Otro de los grupos estudiados pertenece al género Aspidoscelis, conocidas como lagartijas cola de látigo, las cuales presentan un fenómeno poco común: se reproducen por partenogénesis, es decir, las hembras pueden tener crías sin necesidad de machos.

Este tipo de reproducción genera descendencia genéticamente idéntica, creando linajes clonales considerados únicos a nivel mundial.

Entre ellas sobresale Aspidoscelis rodecki, especie que anteriormente habitaba en zonas costeras de Cancún, Isla Mujeres y Puerto Juárez, pero que actualmente enfrenta peligro de extinción debido a la destrucción de su hábitat natural.

Según el especialista, la desaparición de estas especies significaría la pérdida irreversible de linajes evolutivos que podrían ayudar a comprender la evolución reproductiva de los vertebrados.
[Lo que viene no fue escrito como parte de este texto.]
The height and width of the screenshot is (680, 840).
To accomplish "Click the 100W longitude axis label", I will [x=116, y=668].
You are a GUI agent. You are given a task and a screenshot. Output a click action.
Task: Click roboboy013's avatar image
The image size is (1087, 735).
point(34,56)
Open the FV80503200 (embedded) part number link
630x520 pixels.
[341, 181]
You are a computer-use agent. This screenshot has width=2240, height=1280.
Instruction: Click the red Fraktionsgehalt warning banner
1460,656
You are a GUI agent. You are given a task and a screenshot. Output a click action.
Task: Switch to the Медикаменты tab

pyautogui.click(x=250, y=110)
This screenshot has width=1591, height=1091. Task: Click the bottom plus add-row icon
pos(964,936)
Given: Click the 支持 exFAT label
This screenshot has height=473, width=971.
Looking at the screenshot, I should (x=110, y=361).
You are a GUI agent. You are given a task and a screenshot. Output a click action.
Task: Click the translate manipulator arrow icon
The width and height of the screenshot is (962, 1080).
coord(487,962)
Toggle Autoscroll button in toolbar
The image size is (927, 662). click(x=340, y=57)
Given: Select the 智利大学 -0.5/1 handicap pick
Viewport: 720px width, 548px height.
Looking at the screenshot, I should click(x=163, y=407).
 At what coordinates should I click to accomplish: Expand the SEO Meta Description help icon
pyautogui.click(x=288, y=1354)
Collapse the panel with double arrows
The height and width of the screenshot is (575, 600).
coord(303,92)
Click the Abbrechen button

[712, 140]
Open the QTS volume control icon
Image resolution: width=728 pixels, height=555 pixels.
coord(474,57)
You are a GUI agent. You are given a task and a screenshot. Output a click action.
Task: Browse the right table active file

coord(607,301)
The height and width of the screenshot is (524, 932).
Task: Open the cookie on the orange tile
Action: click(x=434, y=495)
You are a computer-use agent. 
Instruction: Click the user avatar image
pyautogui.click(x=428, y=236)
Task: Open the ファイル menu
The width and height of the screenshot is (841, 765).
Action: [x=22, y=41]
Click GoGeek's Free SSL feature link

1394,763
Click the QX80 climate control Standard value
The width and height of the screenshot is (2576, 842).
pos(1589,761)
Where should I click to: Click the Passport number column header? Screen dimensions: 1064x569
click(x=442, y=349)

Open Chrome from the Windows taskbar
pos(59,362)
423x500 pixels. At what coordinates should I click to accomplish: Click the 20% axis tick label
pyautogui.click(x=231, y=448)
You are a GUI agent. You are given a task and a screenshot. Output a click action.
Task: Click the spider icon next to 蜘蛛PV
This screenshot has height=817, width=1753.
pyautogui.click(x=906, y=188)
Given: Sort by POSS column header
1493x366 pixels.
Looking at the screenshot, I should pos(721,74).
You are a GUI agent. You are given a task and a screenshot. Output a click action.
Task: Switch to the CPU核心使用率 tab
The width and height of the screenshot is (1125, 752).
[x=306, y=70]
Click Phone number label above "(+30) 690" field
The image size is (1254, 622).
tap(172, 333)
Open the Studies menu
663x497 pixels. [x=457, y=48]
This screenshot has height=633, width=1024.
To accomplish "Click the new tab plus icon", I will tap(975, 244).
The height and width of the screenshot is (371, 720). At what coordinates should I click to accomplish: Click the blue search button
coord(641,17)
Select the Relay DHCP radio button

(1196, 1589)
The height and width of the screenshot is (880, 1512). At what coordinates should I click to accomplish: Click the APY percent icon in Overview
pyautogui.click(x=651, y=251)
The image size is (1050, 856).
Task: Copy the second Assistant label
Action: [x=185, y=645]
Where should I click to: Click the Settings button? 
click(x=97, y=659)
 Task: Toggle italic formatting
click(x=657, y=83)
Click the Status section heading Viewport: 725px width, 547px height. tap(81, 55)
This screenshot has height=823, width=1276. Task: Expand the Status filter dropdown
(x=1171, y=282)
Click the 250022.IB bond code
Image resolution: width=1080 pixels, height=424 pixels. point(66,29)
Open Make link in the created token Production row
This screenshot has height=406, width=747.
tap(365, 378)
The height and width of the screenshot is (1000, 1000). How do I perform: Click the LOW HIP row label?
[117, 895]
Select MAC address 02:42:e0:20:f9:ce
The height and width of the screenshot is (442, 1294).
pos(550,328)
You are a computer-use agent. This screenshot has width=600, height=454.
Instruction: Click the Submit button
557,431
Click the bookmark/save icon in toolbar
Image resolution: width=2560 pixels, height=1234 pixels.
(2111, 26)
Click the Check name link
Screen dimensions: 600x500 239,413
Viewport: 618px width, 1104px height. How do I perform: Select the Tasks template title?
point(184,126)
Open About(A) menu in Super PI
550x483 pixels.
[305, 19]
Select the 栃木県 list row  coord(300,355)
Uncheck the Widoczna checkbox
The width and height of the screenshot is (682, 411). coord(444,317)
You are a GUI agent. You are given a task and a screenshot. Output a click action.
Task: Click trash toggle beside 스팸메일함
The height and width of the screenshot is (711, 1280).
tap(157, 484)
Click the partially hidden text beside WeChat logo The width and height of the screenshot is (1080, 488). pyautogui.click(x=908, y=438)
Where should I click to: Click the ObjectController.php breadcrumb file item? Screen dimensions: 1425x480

Urbanización y turismo aumentan el riesgo ambiental

Además del cambio climático, las lagartijas enfrentan amenazas derivadas de la urbanización costera, la construcción de infraestructura turística y la deforestación de dunas.

El investigador explicó que cuando desaparece la vegetación halófita, las lagartijas pierden refugio, alimento y condiciones adecuadas para reproducirse, provocando una disminución inmediata en sus poblaciones.